In reflecting on Palumbo-Liu’s article, I am reminded of Stephanie Black’s fantastic 2002 film, Life and Debt. In the opening sequence, three Rastafarian men sit around a fire discussing the morality of lending money with high interest rates and the indebtedness that has been forced on Jamaica. They read from Exodus 22:25 “If thou lend money to any of my people that is poor by thee, thou shalt not be to him as an usurer, neither shalt thou lay upon him usury.” The Quran similarly tells us in 2:275 “Those who charge usury are in the same position as those controlled by the devil’s influence. This is because they claim that usury is the same as commerce. However, God permits commerce, and prohibits usury. Thus, whoever heeds this commandment from his Lord, and refrains from usury, he may keep his past earnings, and his judgment rests with God. As for those who persist in usury, they incur Hell, wherein they abide forever.” Ancient Hindu and Buddhist text also demean and condemn usury.

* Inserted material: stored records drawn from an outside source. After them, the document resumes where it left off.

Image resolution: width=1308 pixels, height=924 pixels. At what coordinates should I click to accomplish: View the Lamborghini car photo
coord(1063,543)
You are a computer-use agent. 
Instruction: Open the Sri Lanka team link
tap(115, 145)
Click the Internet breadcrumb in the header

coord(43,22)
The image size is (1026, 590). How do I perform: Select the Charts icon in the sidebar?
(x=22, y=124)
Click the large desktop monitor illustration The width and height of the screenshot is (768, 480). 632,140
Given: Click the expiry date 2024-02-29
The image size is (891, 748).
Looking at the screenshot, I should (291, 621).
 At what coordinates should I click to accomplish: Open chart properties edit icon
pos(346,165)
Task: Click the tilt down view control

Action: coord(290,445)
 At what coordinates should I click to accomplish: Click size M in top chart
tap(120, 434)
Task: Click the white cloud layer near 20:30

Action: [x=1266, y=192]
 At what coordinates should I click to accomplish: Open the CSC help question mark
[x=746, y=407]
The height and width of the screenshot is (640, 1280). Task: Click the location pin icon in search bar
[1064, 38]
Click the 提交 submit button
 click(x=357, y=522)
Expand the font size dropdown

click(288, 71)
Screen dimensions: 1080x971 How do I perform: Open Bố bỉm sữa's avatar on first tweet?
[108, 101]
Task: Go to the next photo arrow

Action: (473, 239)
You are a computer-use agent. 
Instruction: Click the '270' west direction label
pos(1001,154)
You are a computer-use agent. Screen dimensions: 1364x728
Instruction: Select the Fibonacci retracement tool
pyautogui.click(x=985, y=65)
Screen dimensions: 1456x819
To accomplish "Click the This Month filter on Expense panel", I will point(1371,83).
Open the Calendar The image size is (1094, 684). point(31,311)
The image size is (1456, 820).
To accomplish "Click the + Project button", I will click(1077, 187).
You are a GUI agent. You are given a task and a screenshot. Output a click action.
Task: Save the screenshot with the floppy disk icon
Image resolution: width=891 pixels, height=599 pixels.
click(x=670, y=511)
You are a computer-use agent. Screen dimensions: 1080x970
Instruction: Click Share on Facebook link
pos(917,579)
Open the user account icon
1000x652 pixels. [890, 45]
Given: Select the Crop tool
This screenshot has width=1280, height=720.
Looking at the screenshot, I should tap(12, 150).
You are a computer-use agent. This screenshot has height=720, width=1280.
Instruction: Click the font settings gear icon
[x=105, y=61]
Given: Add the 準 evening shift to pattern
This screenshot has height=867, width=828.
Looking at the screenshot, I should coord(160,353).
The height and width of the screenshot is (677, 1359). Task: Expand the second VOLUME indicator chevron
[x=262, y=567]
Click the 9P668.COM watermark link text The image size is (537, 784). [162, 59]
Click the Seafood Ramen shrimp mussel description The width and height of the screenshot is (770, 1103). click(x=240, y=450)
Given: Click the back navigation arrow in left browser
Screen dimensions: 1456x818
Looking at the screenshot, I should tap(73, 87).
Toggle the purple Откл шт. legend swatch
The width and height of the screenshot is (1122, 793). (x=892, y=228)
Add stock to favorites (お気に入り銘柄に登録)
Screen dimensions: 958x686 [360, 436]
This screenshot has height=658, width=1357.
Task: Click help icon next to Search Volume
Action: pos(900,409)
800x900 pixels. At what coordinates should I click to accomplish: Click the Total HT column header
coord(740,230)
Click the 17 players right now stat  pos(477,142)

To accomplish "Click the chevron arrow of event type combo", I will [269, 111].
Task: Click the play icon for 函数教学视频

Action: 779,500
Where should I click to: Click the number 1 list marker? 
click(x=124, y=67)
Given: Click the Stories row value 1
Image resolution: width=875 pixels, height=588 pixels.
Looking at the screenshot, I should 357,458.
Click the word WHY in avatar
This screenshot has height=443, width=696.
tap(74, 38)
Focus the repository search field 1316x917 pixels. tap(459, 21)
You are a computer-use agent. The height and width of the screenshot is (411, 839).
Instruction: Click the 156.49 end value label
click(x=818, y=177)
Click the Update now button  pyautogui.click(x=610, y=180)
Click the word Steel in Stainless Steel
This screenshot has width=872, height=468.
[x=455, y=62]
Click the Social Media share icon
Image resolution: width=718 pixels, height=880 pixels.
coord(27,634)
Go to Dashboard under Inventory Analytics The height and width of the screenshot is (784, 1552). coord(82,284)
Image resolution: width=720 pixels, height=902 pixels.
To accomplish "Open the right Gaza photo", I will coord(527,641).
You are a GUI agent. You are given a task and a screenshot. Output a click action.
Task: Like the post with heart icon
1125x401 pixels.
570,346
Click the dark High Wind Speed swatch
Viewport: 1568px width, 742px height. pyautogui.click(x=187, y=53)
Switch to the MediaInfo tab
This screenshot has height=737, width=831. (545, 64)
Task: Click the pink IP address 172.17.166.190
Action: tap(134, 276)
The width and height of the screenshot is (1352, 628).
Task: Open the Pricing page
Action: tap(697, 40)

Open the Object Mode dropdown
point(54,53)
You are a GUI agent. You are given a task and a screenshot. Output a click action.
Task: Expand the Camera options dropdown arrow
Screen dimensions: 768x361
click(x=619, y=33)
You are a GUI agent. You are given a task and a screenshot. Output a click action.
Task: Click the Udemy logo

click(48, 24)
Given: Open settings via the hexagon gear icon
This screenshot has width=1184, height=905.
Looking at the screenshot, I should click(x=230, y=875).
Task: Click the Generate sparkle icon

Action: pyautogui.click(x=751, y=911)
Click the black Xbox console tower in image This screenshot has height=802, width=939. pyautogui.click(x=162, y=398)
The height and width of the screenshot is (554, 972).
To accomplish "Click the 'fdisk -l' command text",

This reminds us of three things: first, that loaning and borrowing money are not immoral per se but the act of usury is really the problem. Lending and borrowing money of course are an ancient practice that predates capitalism. So does usury but capitalism’s original sin is normalizing usury in the everyday lending practices of institutions.

Second it reminds us that the United States established this world wide financial system after the Second World War. The United States and its global lenders, the IMF, the World Bank, and the Inter American Development Bank have been turning the Darker Nations into the Poorer Nations for over half a century. The austerity programs that have been enacted on the U.S. populace might be a case of the chicken coming home to roost. Capitalists have long provided a cheaper and more affordable way of life for Americans at the expense of the former colonies around the globe and are now looking here as a place to continue the gouging. For as Palumbo-Liu’s reference to Marshall Berman reminds us, “the only activity that really means anything to the bourgeoisie is making money.”

Finally, I concur with Dr. Palumbo-Liu that the solution might be as simple as refusing to pay our debts. And as difficult as creating a new morality that forces us to talk about debt and debtors in a different framework. But I want to suggest that perhaps we should look to an ancient morality that while perhaps not as radical as Marxism does resonate with more people all over the world. The wrath and the vocal support that Pope Francis recently incurred because he dared to suggest that all foreign debt should be forgiven is indicative that this sort of morality appeals to a wide swath of the darker nations and makes capitalists quite nervous.